Testo di lettura.

Fonte: cele-jp.com/bukkyo/

Vorrei dire qualche cosa circa la mia esperienza personale di meditazione Zen con Padre Enomiya Lassalle e il Maestro Yamada Ko-un. Essi mi hanno insegnato che l'esperienza della morte consiste nell'essere semplici, nel dimenticare sé stessi; vivere in modo giusto e vero e praticare continuamente la meditazione. Meditare con impegno, non per ottenere qualche cosa, ma per dimenticare sé stessi e capire in profondità la nullità di sé e del tutto. Questa è libertà e verità. Inoltre, controllare se quello che è compreso è vissuto nella vita di ogni giorno (personalizzazione dell'esperienza). Vedere nei sentimenti, nei pensieri, nel modo di incontrare le persone, nel modo di affrontare i problemi, se uno si è veramente svuotato ed è libero. La prova della vera comprensione (satori), è la capacità di essere una cosa sola con tutte le persone, è di essere a proprio agio in ogni situazione. Se non c'è questo, non ci può essere la "Vita Nuova", non ci può essere salvezza, è solamente una spiritualità fatta di parole e di idee.

 

Il mio primo sesshin (ritiro Zen di diversi giorni) con Padre Lassalle a Shinmeikutsu (la casa di ritiro Zen cattolica, sui monti alla periferia di Tokyo) fu alla fine di marzo del 1979. Ero già abituato da prima a sedere in meditazione Zen da solo, ma quella era la prima volta che partecipavo a un sesshin completo di cinque giorni, e non immaginavo come sarebbe stato. L'amico con cui andai aveva partecipato già molte volte a dei sesshin, e mi disse non era così duro. Avrei sentito male alle gambe all'inizio, ma poi mi sarei abituato.

Richiesta a.
Ripeti tali e quali le righe dei record dalla riga che contiene "In order to click on window-title: 結合の選択" fino alla riga che contiene "center [1087, 497].", incluse entrambe.

Elementi memorizzati
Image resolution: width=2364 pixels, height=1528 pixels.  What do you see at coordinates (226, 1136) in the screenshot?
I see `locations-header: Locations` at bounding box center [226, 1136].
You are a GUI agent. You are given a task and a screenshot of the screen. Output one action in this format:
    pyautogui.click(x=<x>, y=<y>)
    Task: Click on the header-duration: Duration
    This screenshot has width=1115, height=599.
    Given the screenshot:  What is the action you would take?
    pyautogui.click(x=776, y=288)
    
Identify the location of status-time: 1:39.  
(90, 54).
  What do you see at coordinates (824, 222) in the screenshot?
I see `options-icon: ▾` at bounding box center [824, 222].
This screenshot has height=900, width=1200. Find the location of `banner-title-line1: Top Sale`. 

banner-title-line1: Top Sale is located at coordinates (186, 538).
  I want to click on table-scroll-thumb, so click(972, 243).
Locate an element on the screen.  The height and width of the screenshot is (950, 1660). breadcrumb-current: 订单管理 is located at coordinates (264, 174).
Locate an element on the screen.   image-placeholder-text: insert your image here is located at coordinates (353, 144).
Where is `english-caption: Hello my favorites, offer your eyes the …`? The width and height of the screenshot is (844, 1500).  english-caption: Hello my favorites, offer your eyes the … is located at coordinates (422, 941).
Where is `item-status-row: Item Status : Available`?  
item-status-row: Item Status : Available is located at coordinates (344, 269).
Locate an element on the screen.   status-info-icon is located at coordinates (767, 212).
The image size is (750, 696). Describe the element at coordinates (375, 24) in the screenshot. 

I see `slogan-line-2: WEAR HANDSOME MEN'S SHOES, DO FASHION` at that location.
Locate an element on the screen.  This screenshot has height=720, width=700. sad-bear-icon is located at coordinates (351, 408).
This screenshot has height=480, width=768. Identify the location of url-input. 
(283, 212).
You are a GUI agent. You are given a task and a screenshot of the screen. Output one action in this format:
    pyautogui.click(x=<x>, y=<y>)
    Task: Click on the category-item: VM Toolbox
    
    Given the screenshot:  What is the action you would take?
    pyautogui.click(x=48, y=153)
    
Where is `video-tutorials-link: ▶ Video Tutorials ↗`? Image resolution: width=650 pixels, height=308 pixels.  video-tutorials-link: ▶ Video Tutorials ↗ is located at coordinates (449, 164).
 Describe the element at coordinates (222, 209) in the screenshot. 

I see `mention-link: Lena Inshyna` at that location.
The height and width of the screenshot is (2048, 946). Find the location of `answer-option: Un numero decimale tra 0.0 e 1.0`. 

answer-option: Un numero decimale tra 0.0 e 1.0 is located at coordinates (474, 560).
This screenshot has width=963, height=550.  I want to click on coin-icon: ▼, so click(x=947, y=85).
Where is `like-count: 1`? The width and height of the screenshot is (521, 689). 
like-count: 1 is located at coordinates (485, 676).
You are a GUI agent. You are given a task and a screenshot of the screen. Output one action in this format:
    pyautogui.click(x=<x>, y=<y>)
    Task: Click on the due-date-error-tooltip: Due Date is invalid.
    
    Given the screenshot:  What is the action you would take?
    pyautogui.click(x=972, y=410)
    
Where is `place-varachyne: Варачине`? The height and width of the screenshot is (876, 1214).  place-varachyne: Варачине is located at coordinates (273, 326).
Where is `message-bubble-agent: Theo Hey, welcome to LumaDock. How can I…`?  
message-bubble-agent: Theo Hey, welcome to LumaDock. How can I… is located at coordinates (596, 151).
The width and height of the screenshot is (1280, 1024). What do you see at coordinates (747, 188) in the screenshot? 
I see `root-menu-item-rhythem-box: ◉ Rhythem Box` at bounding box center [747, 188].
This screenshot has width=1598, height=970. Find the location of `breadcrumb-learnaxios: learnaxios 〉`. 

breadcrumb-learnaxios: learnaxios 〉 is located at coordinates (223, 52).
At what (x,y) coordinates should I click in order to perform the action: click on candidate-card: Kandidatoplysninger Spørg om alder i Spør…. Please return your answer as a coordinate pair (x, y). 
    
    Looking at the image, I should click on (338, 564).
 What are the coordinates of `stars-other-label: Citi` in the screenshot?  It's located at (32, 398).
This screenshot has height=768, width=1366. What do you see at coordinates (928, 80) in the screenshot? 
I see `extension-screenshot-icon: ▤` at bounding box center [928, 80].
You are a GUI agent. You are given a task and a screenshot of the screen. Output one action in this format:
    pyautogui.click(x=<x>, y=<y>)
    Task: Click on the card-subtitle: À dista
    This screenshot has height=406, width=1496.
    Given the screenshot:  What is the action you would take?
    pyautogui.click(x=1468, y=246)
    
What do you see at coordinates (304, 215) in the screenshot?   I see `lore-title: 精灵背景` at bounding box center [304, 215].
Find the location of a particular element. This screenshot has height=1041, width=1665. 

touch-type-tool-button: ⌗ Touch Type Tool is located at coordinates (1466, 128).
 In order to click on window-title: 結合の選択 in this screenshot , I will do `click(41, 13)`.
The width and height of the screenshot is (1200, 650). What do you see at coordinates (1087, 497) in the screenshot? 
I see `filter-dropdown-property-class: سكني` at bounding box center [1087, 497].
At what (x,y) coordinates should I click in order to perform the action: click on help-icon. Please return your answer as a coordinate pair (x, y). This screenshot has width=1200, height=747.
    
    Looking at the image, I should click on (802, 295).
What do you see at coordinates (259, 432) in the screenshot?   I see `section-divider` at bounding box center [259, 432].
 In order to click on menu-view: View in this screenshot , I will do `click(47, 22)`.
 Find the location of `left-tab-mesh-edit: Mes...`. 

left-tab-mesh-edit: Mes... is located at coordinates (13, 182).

Richiesta b.
Per ciascuna affermazione indica se concorda con il testo sulla meditazione Zen, rispondendo sì o no e citando le parole del testo che lo stabiliscono: (i) il primo sesshin con Padre Lassalle si tenne alla fine di marzo del 1979; (ii) il sesshin completo a cui partecipò per la prima volta durava sette giorni; (iii) l'amico con cui andò non aveva mai partecipato a un sesshin.

Soluzione esercizio a.
 In order to click on window-title: 結合の選択 in this screenshot , I will do `click(41, 13)`.
The width and height of the screenshot is (1200, 650). What do you see at coordinates (1087, 497) in the screenshot? 
I see `filter-dropdown-property-class: سكني` at bounding box center [1087, 497].

Soluzione esercizio b.
(i) Sì: "fu alla fine di marzo del 1979".
(ii) No: "un sesshin completo di cinque giorni".
(iii) No: "aveva partecipato già molte volte a dei sesshin".